President of the Karachi Chamber of Commerce and Industry (KCCI) Muhammad Jawed Bilwani has urged the State Bank of Pakistan (SBP) to reduce its policy rate by 400 basis points (bps), citing the recent decline in inflation to a multi-year low of 4.86 per cent in November 2024.
Although the SBP has lowered the policy rate from 20.5% to 15% since the beginning of the fiscal year, it remains significantly higher than rates in regional economies such as India (6.5%), Vietnam (4.5%), and Bangladesh (10%). This disparity continues to constrain private sector borrowing and economic activity, placing Pakistan at a competitive disadvantage.
Bilwani pointed out that private sector credit in Pakistan accounts for only 12% of GDP, far below levels in India (50.1%), Turkiye (50.3%), and Bangladesh (37.6%).

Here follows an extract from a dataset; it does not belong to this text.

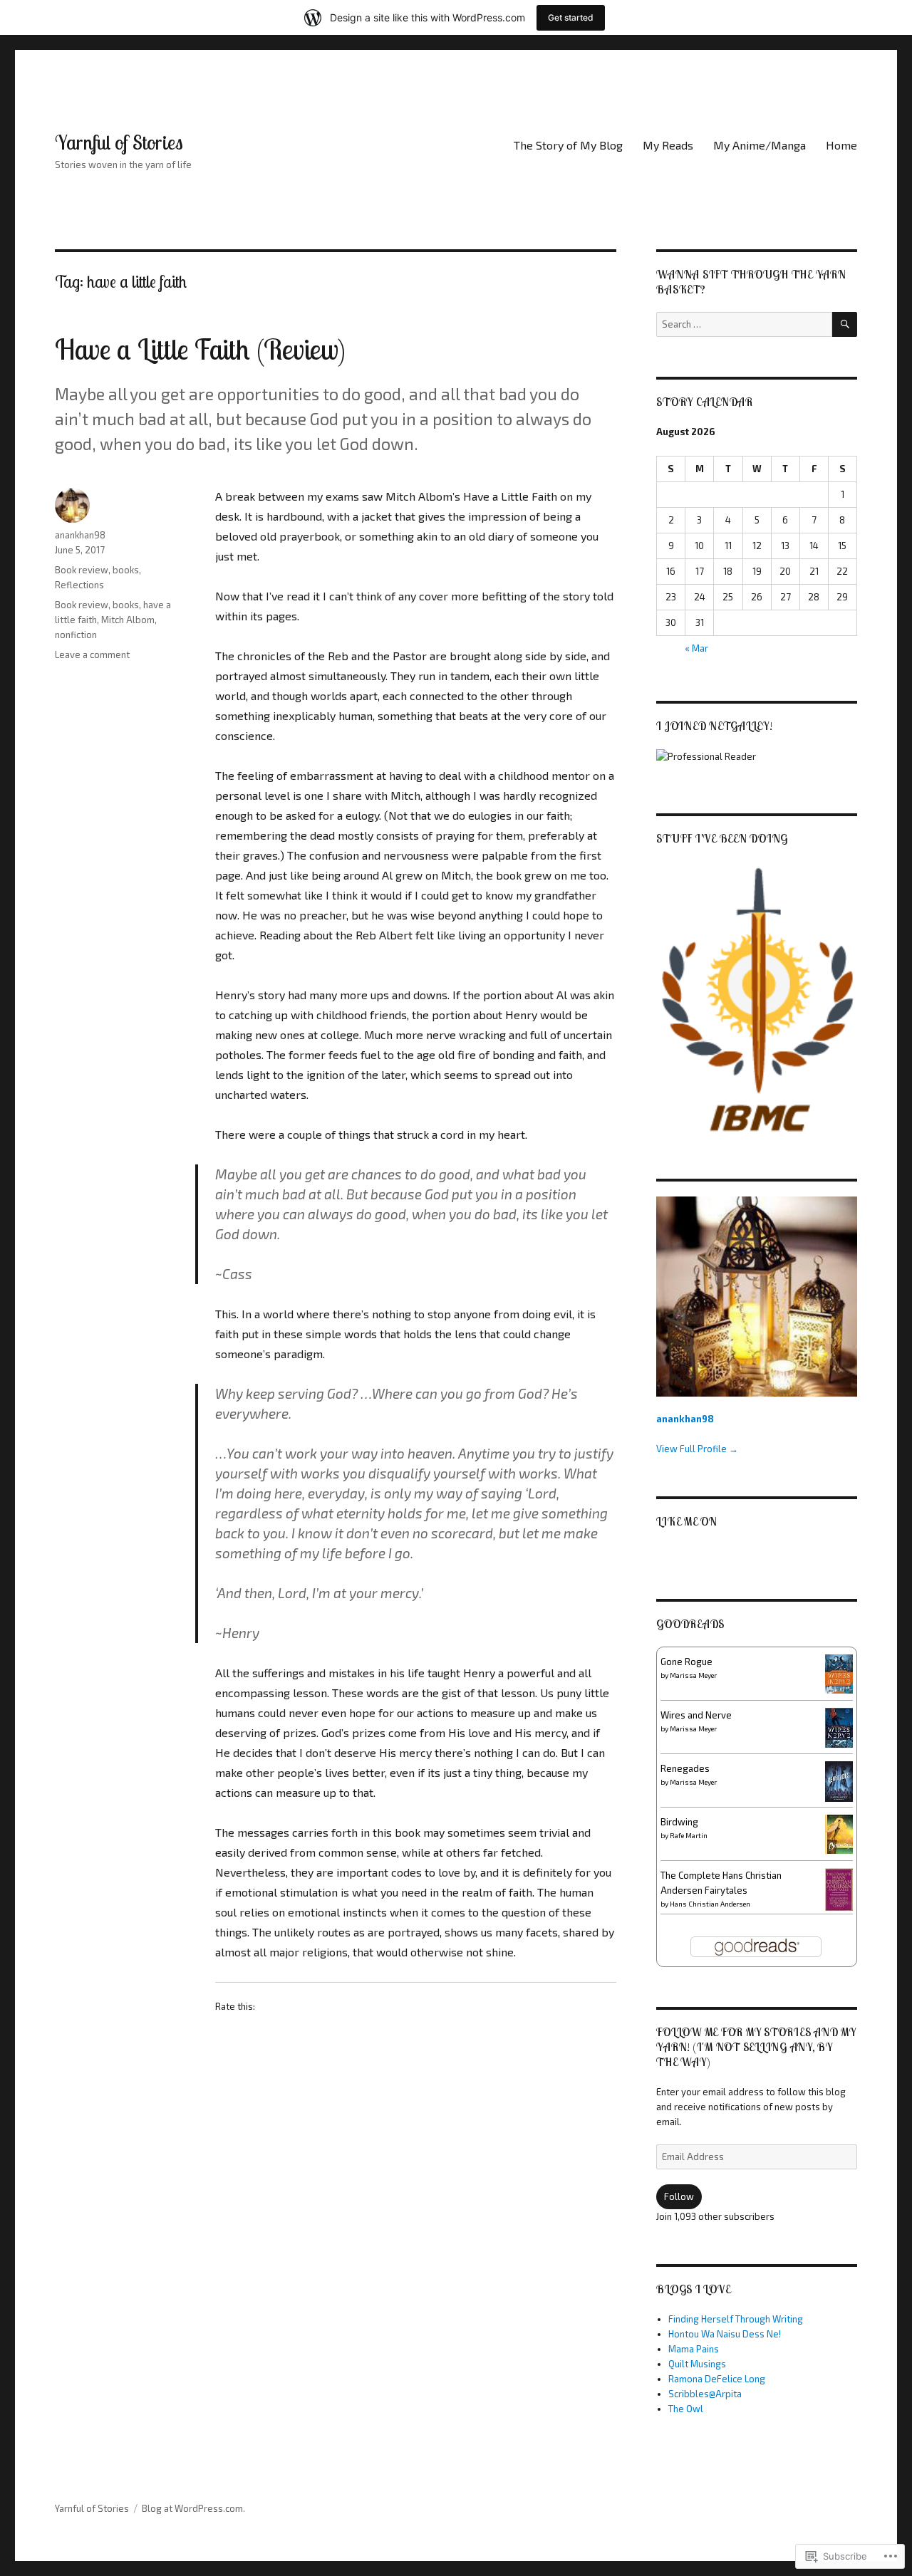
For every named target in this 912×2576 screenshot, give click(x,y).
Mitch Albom (128, 619)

As of October 2024, private sector credit stood at just 24.7% of total lending, down from 28.1% in January 2023, while public sector borrowing surged to 75.3%, further restricting access to loans for businesses.
While the government has made progress in stabilizing the economy by narrowing the current account deficit and improving the stock market’s performance, challenges remain. For instance, the Large-Scale Manufacturing Index (LSMI) fell by 0.76% during July-September 2024, reflecting the negative impact of high interest rates on production costs, credit availability, and investment.
Bilwani also highlighted that the elevated interest rates have driven domestic debt servicing costs to unsustainable levels, increasing by 50.4% in FY24. He emphasized that a significant rate cut is essential to ease fiscal burdens, enhance private sector credit access, and encourage new investment to revitalize the economy effectively.